Melissa cooks three weeks a month, while the fourth is designated a “potluck” meal.
It works like this: “We ask people to arrive at 7:30 p.m. (they are invited via Facebook on Wednesday of each week); we usually sit down at the table by 7:40 p.m. We have the blessings over the candles, wine and challah. We say grace, and then we eat.” Melissa explains, “I serve the food buffet style from the island in the kitchen. As people are eating, we go around the table, introduce ourselves, and everyone gets to tell, one by one, what the best part of their week was.”
When dinner is finished, the table is cleared and ears are attuned to the sound of the drash (teaching from the Torah portion). Dessert follows. Then long conversation—some of which is serious, some ridiculous. Words echo throughout the house: there are clusters picking at the dessert on the kitchen island, eight girls on a couch petting a very grumpy canine (Frodo), a handful of guys on the front porch with a far less grumpy golden retriever (Strider) and some who never left their seat at the dinner table.

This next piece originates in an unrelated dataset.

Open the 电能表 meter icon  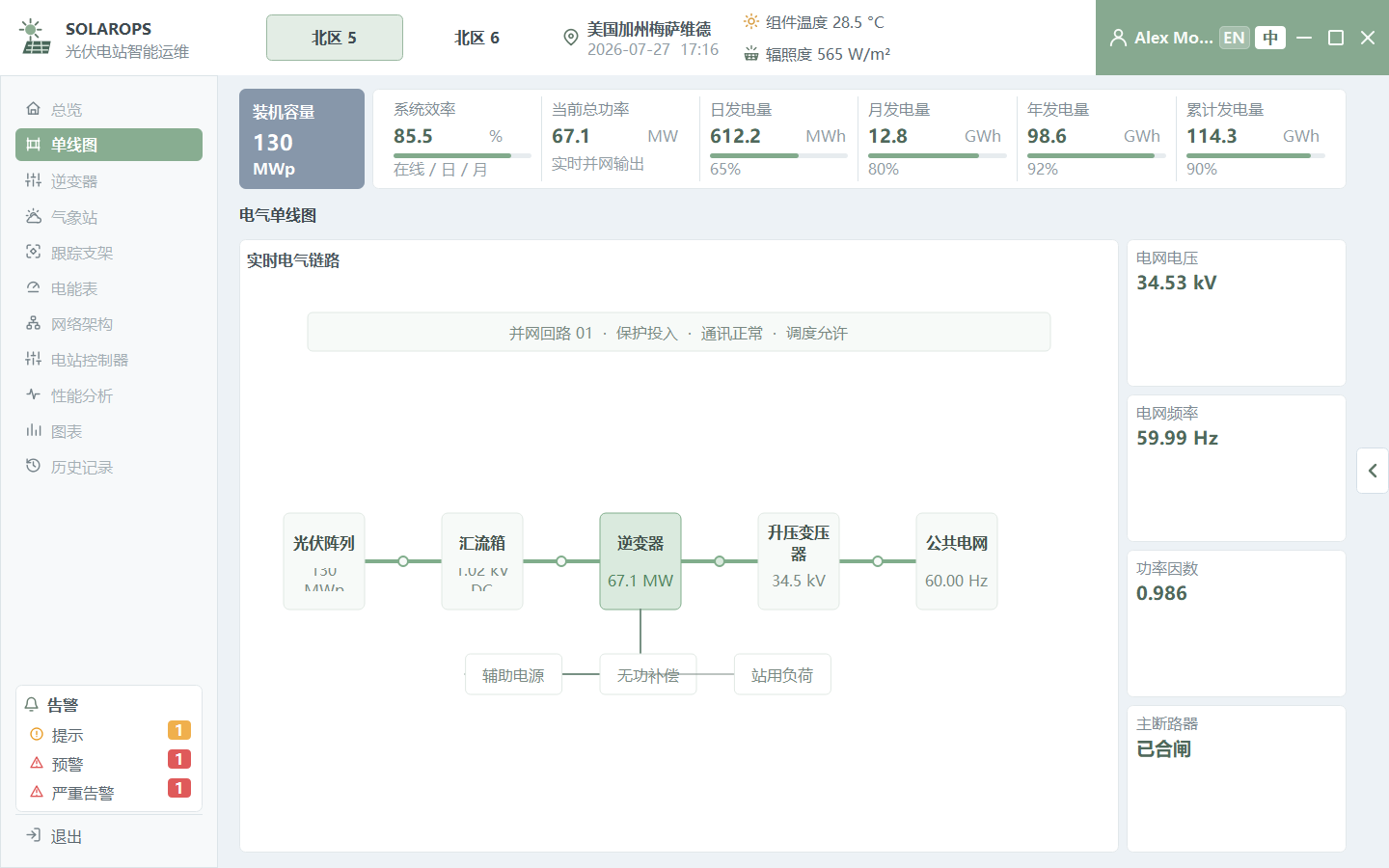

“I guess the best way to describe the formation and growth of Shabbat is that it was organic; it remains fluid; it always surprises us; it’s both a lot of work and a huge joy,” says Melissa.
In September of 2012, it took more effort than anyone could have anticipated. Jhan Moskowitz, the “patriarch” of this motley group of adopted offspring, was suddenly taken from this earth. The man who had ministered to countless young adults on the porch of that home, the one who spouted wisdom with his arm easily flung across the back of that wicker couch, was gone.
And the crevice left was large enough for many to fall in.
But something amazing happened.
Each member of the community, doused in grief, stretched a bit further. They set up, they cleaned, they cooked, they were together. They finally got to do what had always been done for them.
The hole will never be covered, but the group has gotten stronger through the stretching.
Now, as they go around the table each week and share their small triumphs and memorable moments that they proclaim to be their “best of the week,” it’s understood (and sometimes also said), that simply being in that dining room is one of the brightest highlights of all.